TEXTE FOURNI
Les rapports entre les individus sur Internet, et en particulier sur les réseaux sociaux, peuvent se concevoir comme des moments de mise en scène de soi qui répondent à des conventions spécifiques, notamment selon la plateforme utilisée. On ne parle en effet pas de soi de la même manière sur un blog, sur Twitter, sur Facebook ou sur LinkedIn. Quelles sont les spécificités du discours biographique numérique ? Quels sont les effets de cette mise en scène permanente de soi ? Dans quelle mesure Internet permet-il une mise en scène de soi à l’abri des processus de contrôle social ou tend-il plutôt à les invisibiliser ? En quoi cela constitue-t-il un objet et un outil spécifique pour l’étude des parcours biographiques ?

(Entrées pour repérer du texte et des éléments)

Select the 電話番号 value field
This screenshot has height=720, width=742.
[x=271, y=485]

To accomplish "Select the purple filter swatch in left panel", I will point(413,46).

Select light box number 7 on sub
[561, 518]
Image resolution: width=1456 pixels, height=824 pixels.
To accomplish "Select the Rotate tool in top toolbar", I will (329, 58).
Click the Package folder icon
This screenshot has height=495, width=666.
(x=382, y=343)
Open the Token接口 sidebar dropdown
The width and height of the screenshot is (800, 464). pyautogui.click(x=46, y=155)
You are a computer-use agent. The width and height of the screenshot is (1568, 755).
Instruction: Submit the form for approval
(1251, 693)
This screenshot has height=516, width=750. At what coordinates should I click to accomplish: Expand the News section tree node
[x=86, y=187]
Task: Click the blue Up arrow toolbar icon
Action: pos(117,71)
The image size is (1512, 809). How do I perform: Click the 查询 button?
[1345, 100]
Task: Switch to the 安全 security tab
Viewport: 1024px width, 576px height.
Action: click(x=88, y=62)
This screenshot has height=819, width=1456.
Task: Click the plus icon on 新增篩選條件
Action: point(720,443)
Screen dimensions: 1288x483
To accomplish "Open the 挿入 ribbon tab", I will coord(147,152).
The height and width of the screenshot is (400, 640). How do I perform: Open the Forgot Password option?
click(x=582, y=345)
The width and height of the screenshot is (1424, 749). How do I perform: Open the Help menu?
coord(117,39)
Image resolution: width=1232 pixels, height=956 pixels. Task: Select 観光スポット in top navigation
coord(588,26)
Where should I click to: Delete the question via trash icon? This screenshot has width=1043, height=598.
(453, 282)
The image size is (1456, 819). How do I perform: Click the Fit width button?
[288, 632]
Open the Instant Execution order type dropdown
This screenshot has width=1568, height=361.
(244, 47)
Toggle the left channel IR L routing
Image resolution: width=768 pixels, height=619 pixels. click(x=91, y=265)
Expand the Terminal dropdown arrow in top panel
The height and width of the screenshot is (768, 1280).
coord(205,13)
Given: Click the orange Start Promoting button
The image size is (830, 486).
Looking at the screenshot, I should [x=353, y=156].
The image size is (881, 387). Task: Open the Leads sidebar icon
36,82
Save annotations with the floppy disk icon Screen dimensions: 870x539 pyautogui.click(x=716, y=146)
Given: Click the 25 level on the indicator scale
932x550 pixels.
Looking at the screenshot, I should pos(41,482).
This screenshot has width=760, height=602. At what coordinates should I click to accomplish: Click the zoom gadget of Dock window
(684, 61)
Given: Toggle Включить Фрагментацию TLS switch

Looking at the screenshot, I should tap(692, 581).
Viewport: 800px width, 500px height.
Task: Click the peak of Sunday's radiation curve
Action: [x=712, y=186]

ÉNONCÉ
Reprenez le texte sur la mise en scène de soi en ligne en commençant à « Les rapports entre » et en terminant à « parcours biographiques ? », et remplacez-y « Facebook » par « Instagram ». Les enregistrements n'ont aucun rôle ici.

RÉSULTAT ATTENDU
Les rapports entre les individus sur Internet, et en particulier sur les réseaux sociaux, peuvent se concevoir comme des moments de mise en scène de soi qui répondent à des conventions spécifiques, notamment selon la plateforme utilisée. On ne parle en effet pas de soi de la même manière sur un blog, sur Twitter, sur Instagram ou sur LinkedIn. Quelles sont les spécificités du discours biographique numérique ? Quels sont les effets de cette mise en scène permanente de soi ? Dans quelle mesure Internet permet-il une mise en scène de soi à l’abri des processus de contrôle social ou tend-il plutôt à les invisibiliser ? En quoi cela constitue-t-il un objet et un outil spécifique pour l’étude des parcours biographiques ?